For years backward-looking bureaucrats and local officials have sought to revive the failed passenger rail line between the Twin Cities and Duluth. But a legislative hearing in Duluth this week designed to rally support for the proposed Northern Lights Express instead exposed an utter lack of justification for the boondoggle.

The train offers no advantage over I-35, taking just as long to reach Duluth as going by car, roughly two and a half hours. Moreover, NLX would be operated by Amtrak, whose one line running through Minnesota–the Empire Builder–continues to lose riders and runs chronically behind schedule. Before anyone  goes  anywhere, Minnesota taxpayers would be required to  ante up some $220 million for the state share of the $550 million estimated cost of upgrading the tracks and facilities.

RELATED: Are Minnesota Taxpayers Being Taken for a Ride by Amtrak?

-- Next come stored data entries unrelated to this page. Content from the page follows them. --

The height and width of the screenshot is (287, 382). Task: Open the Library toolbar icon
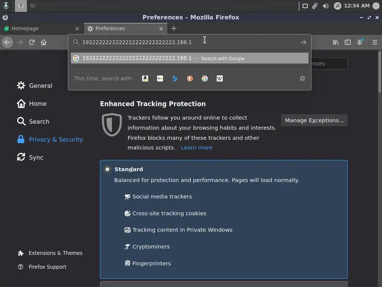pyautogui.click(x=336, y=42)
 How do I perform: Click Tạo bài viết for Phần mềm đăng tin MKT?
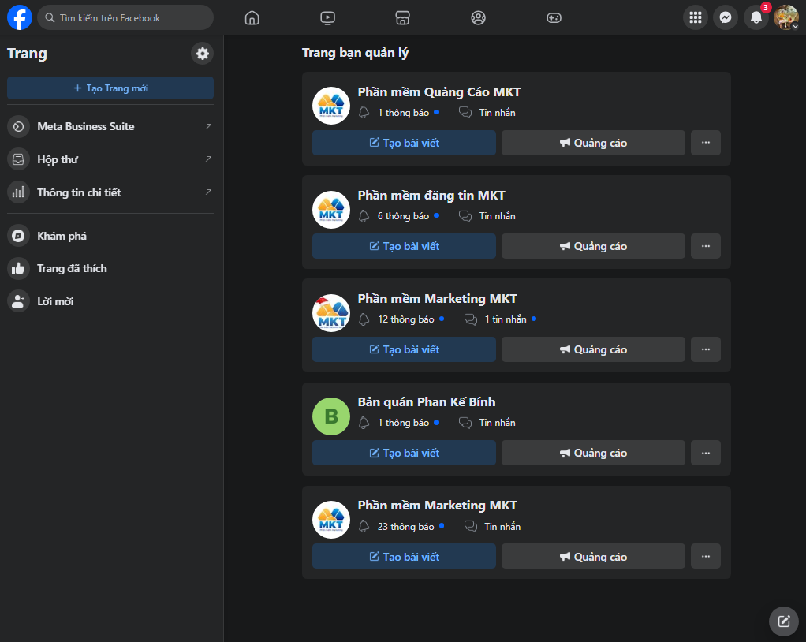pyautogui.click(x=404, y=246)
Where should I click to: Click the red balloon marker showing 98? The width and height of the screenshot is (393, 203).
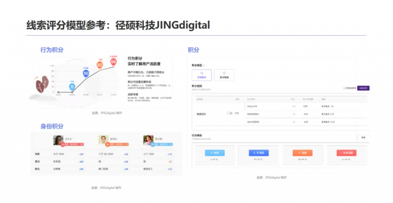(113, 62)
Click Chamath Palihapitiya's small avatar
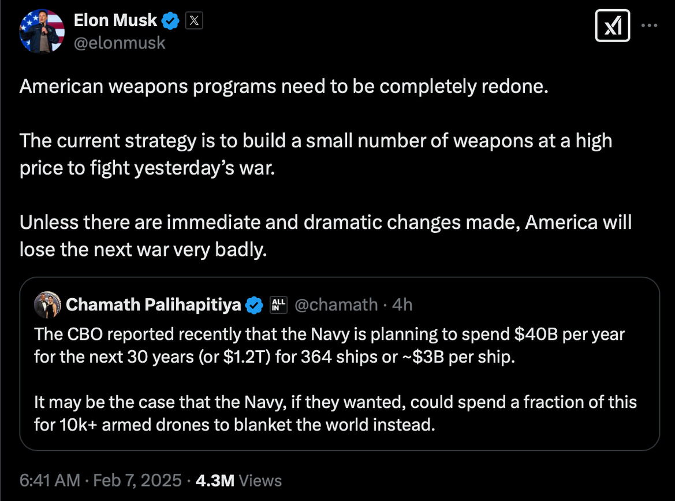This screenshot has height=501, width=675. coord(47,305)
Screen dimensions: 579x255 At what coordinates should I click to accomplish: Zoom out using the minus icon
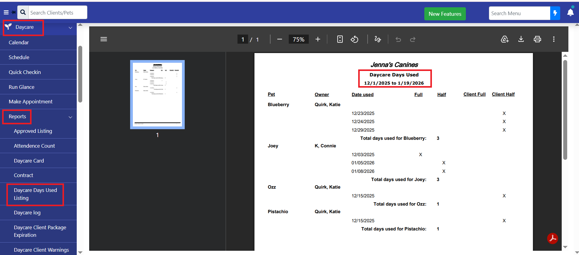pyautogui.click(x=280, y=39)
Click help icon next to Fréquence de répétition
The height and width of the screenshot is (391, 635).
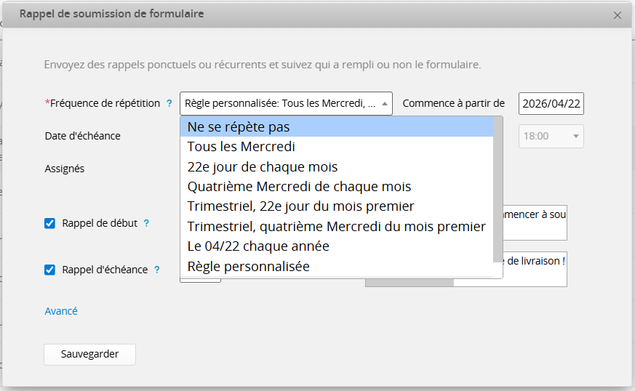169,104
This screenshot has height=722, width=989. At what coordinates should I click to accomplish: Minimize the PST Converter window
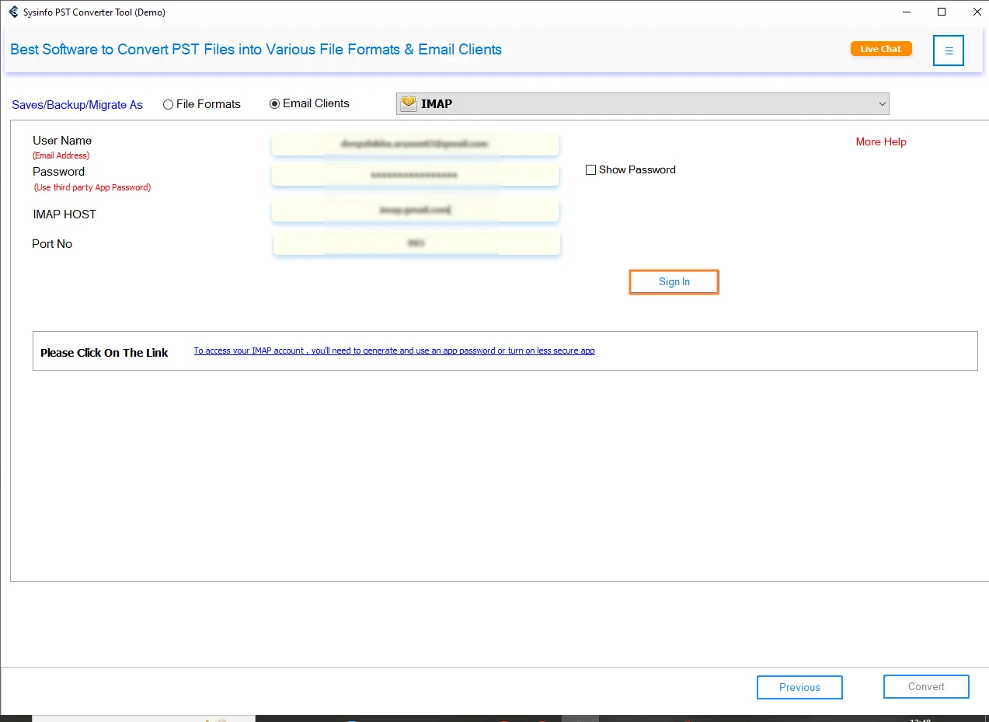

Yet the Duluth News Tribune reports that advocates seem to think longevity in soliciting at the public trough alone qualifies NLX for $4 million in taxpayer funding for more engineering studies next legislative session.

Nearly every year this century, state Rep. Mary Murphy has brought forth a bill that would initiate funding and signal the return of commuter rail service between Duluth and Minneapolis.
And every year, she said Wednesday at the University of Minnesota Duluth, it’s gone nowhere.
During a field hearing of the state House of Representatives Transportation Finance and Policy Division, Murphy, DFL-Hermantown, gave another plea for funding during impassioned testimony about the importance of connecting communities.
“People want options; people need options,” she said, calling on her colleagues to “seize the moment” and start funding Northern Lights Express passenger rail service proposed between the Duluth Depot and Target Field in Minneapolis with stops in between, including Superior.
But there’s more reasons why NLX isn’t the ticket for taxpayers. Passengers would not come close to paying their own way through the expected $35 cost of a seat.  Minnesota taxpayers would be billed an estimated $17 million per year to subsidize ticket sales, as well as Amtrak for operating the line.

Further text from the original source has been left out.